YOUR GOAL:
Find every line of the records that has "Drinking" and return it.

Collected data
☆ ☆ ☆ ☆

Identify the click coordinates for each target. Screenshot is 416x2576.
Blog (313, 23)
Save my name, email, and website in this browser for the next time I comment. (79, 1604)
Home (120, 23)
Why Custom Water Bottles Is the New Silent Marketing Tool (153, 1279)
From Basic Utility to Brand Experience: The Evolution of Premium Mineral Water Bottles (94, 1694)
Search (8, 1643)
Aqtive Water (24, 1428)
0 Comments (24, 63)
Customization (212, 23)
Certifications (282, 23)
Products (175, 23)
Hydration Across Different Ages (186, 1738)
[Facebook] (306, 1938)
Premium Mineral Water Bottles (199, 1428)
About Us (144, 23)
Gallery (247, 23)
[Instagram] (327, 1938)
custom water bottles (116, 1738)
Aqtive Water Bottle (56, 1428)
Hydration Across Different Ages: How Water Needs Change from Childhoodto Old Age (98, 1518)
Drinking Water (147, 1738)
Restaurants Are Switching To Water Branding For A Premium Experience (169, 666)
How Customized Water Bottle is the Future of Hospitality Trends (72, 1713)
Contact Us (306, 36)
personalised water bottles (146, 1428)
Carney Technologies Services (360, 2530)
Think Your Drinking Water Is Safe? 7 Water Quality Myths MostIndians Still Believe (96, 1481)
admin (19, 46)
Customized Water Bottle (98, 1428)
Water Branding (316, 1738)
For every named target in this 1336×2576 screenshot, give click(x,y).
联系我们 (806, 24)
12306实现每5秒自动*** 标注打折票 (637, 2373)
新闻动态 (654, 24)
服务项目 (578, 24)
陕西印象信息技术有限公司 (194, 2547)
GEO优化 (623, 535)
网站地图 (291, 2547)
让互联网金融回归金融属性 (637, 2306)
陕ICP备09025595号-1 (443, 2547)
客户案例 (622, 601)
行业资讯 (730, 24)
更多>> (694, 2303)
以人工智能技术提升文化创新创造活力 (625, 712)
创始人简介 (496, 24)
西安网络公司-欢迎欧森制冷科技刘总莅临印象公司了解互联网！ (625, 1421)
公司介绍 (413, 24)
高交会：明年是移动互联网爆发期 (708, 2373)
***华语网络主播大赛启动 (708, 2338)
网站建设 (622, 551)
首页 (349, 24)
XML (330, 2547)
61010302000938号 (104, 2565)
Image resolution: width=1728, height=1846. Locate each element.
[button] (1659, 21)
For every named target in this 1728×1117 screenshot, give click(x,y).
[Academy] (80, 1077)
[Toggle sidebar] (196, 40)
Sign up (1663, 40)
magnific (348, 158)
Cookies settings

☆ ☆ ☆ ☆

EXERCISE OUTPUT:
Drinking Water (147, 1738)
Think Your Drinking Water Is Safe? 7 Water Quality Myths MostIndians Still Believe (96, 1481)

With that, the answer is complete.